(this piece was found in the middle of a sermon already in progress following some other random and off topic thoughts)
. . . . as long as I’m in sidebar mode, a bit about my process. Obviously, I spend time during the week pulling books off my shelves and searching through them for ways to understand what I’m reading. I spend possibly an equal amount of time on the internet doing pretty much the same thing, researching and chatting with other preachers about what on earth we’re going to do with this one. Saturday morning I set all the sources I plan to use on my desk and settle down in my home work space for the duration - that is, for as long as I can keep coming up with words that I think I can use. All around me are other items that help me work - candles, books of prayers and stories, stones to hold while I think, something from Starbucks.
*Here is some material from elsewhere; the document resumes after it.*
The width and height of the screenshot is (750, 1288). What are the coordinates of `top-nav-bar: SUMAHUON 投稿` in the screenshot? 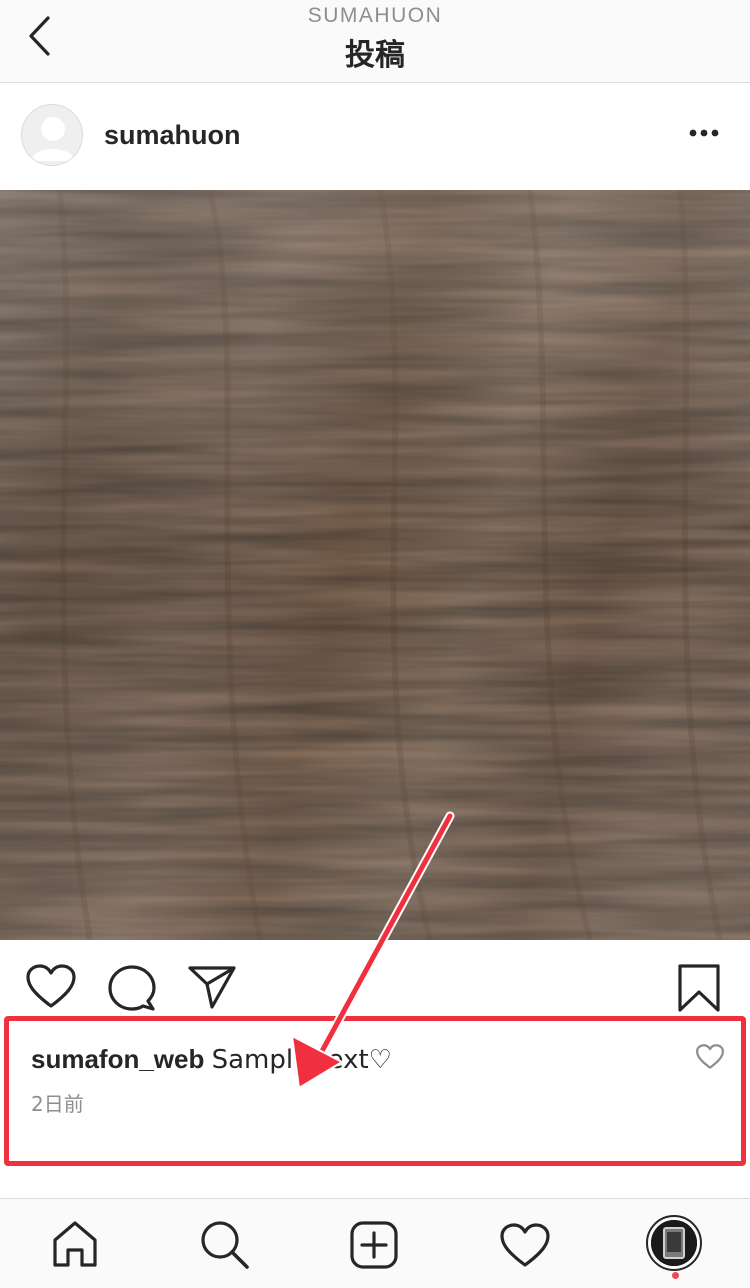 It's located at (375, 42).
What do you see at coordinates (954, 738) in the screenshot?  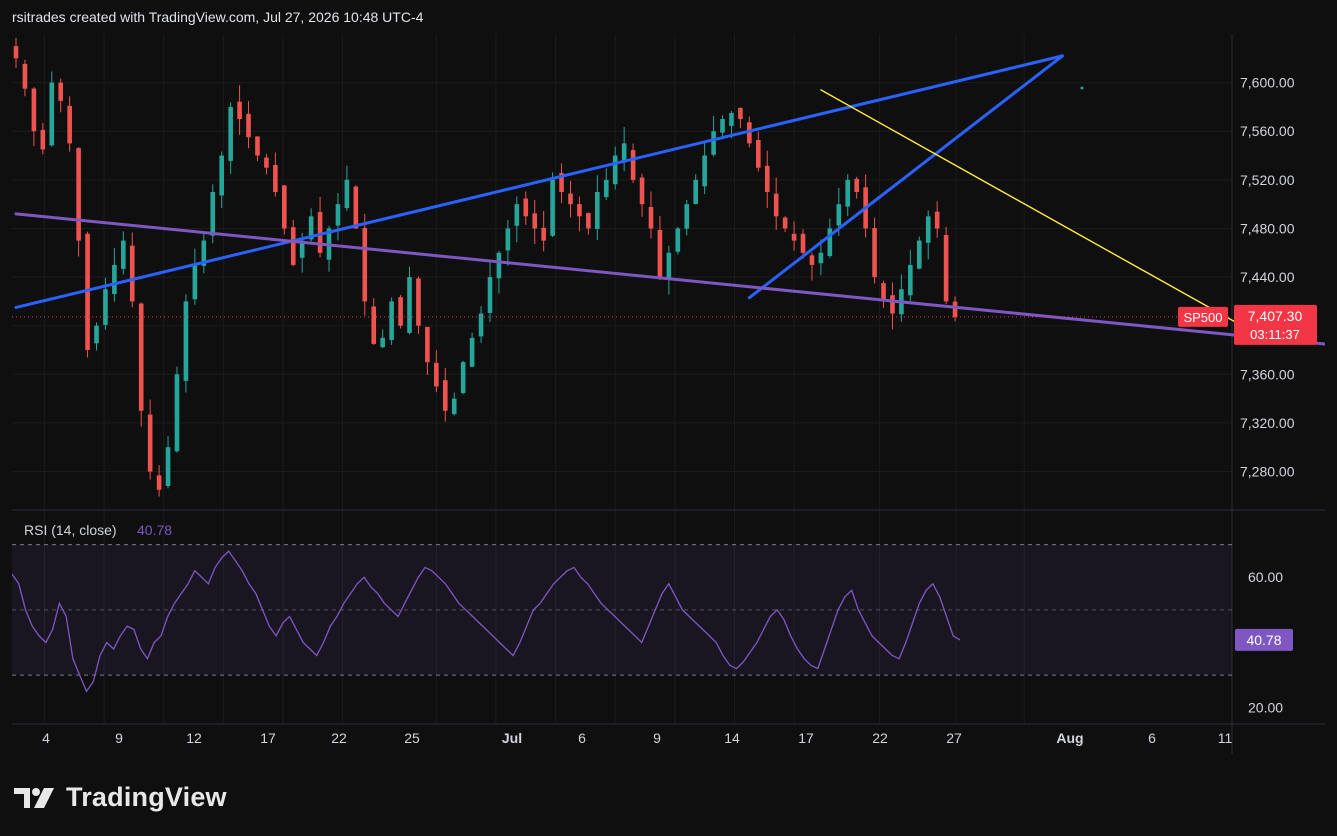 I see `time-tick-label: 27` at bounding box center [954, 738].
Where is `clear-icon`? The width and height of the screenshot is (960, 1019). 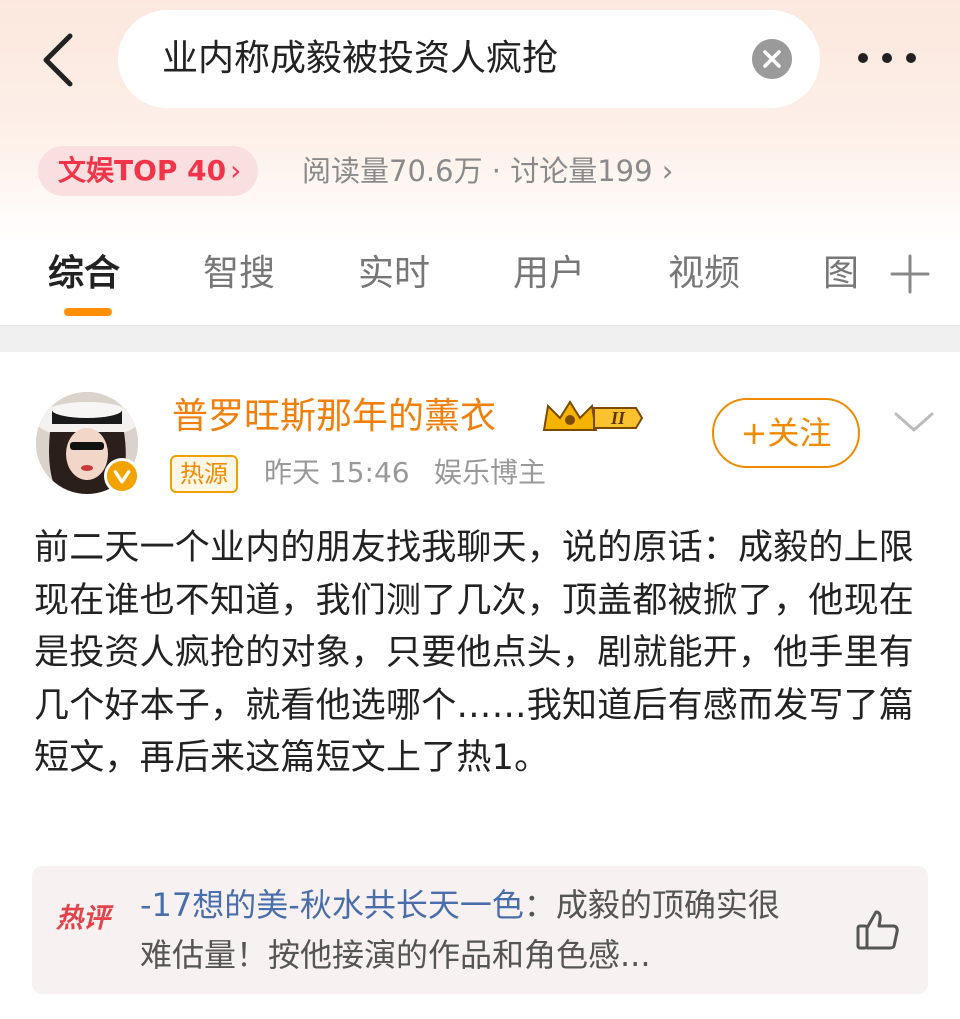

Directly in front of me are quotes that I check often. A couple of years ago a preacher named Lindsey posted this, which resonates with me every week: “Trying to write a sermon on Luke...wishing I could be doing something else. It’s hard to write a sermon when you don’t know what the parable means. That may be where I’m going with this: that the Bible isn’t an instruction manual but an invitation to be in relationship with God. Sometimes that means thinking some hard thoughts.” Next to that is a quote from another preacher - one of the RevGalBlogPals, I think: “A good sermon is one-half of a passionate conversation . . and a place to meet Jesus.” And from Soren Kierkegaard, “When you read God’s word, you must constantly be saying to yourself, “it is talking to me, and about me.” All of those help me focus or get back on track when I wander into sidebar land.
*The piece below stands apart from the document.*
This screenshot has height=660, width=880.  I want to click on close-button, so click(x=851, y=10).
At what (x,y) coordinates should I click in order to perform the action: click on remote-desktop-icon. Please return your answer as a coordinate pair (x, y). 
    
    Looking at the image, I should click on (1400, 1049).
Running through my mind the whole time is that line from the 19th Psalm that many preachers pray just before they begin their sermon on Sunday morning, “Let the words of my mouth and the meditations of my heart be pleasing to you, Lord, my rock and my salvation.” I’m never quite sure why they pray these words before they read a manuscript. I would think this prayer is most appropriately prayed before I start writing the manuscript. Which, now that I think about it, probably shouldn’t be called a manuscript at all, as it is neither handwritten nor on paper, but synced to an iPad mini which I hold so I can “preach while walking around” and not get too sidetracked from the topic.
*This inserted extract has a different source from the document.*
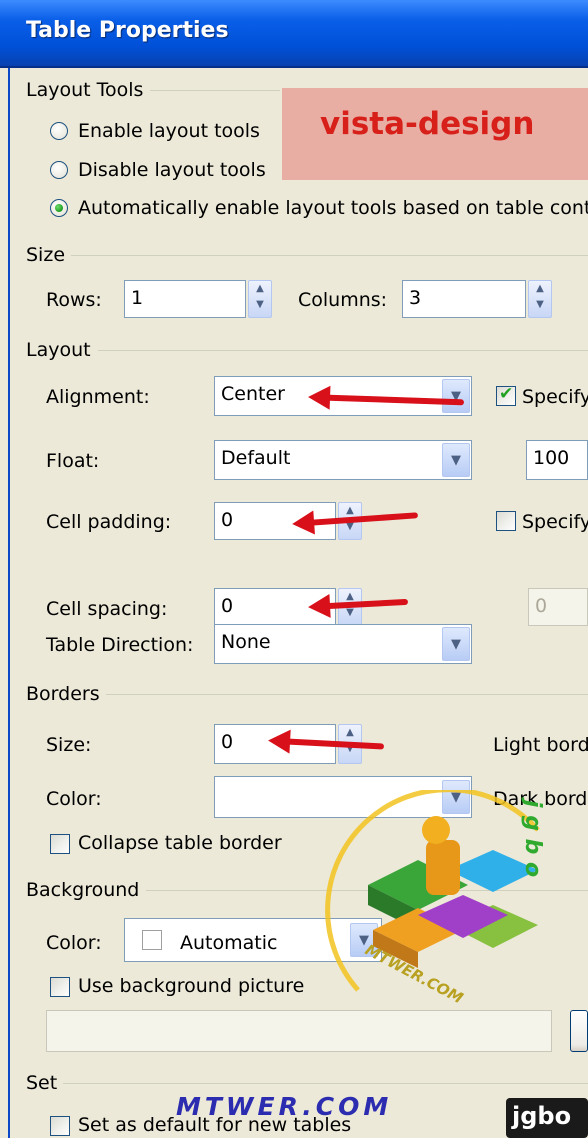 This screenshot has width=588, height=1138. Describe the element at coordinates (152, 940) in the screenshot. I see `color-swatch` at that location.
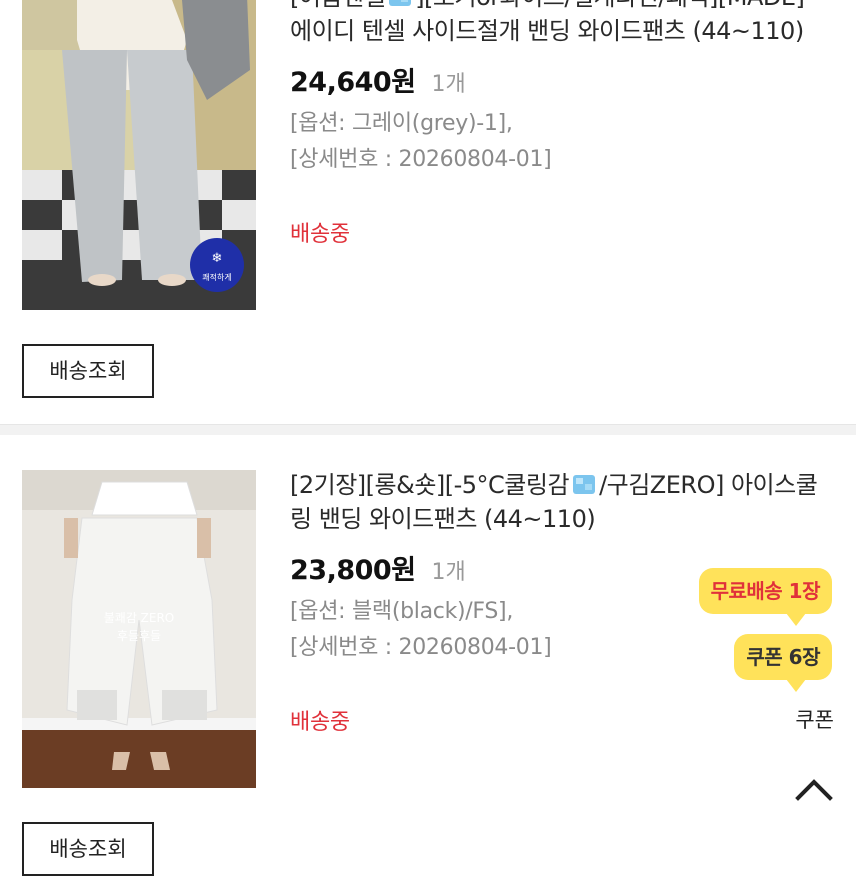 The image size is (856, 876). I want to click on detail-number: [상세번호 : 20260804-01], so click(421, 160).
Some of what I write on Saturday shows up in my sermon on Sunday morning. Some (like this piece) gets posted to my blog. Some I file in my “miscellaneous writing” folder to flesh out later. A lot of it just gets deleted. And, as most of my congregation and friends already know, more often than not I’m up at 4 am on Sunday to re-write the entire thing because the Spirit has written something different on my heart overnight.